To celebrate 80 years of service on June 17th, we are sharing stories from the people who launched Delta and from their families about those early days. Here are some memories of flying propeller planes from Fritz Schwaemmle, hired as a pilot in 1934.
Memories of the Lockheed 10 Electra, flown by Delta 1936-1942
“We didn’t have any de-icing equipment in the Lockheed 10 Electras. Nothing. As a matter of fact, believe it or not, for anti- or de-icing purposes we had a ten cent bottle of glycerin and you opened up the side window, got your handkerchief, poured the glycerin in there, reached around in the wind screen, wiped the windshield, then took your pin knife and scraped the ice off of the windshield.”

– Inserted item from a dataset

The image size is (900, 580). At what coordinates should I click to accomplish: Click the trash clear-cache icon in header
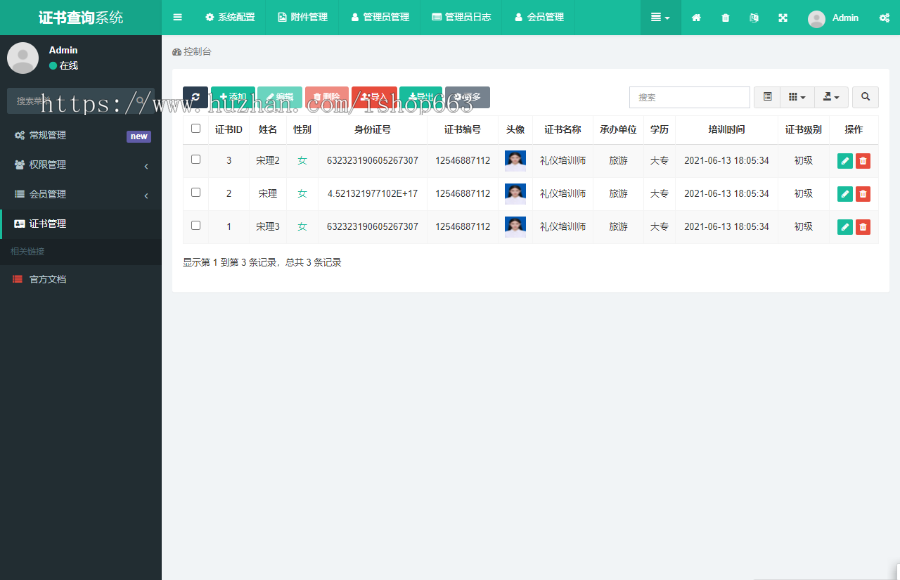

Memories of the Douglas DC-2, flown by Delta 1940-1941
“It had fourteen seats, and we said, ‘Where are we going to get 40% more passengers?’”

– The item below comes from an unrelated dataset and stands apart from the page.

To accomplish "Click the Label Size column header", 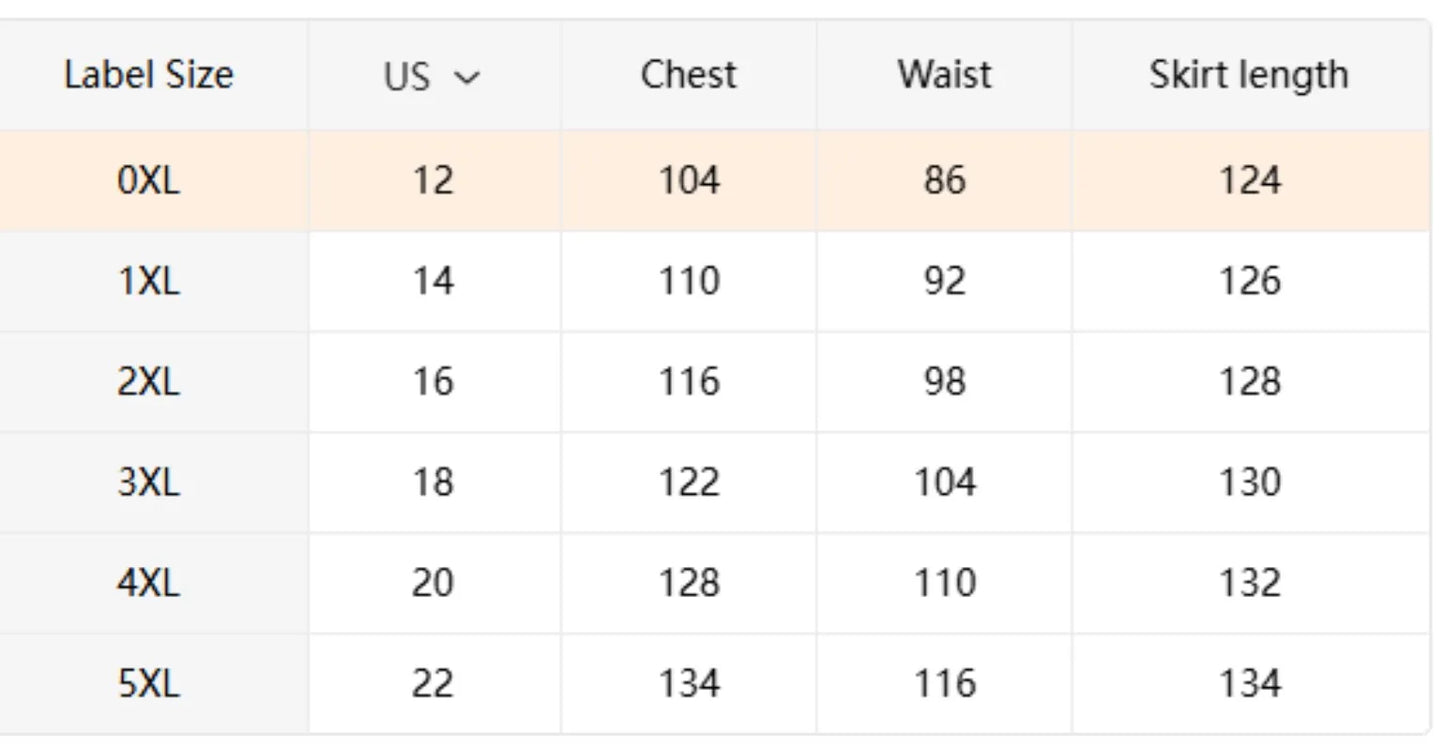I will (148, 75).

Memories of the Douglas DC-4, flown by Delta 1946-1953
“For the first time that we had on the airline, an airplane that we didn’t have to worry about fuel. We always had enough fuel on that DC-4 to go 2,000 miles, and somewhere in the United States, the weather was satisfactory for a let down within 2000 miles. So fuel was no problem . . . The DC-4 was very dependable airplane, had very dependable engines, had adequate anti-icing.”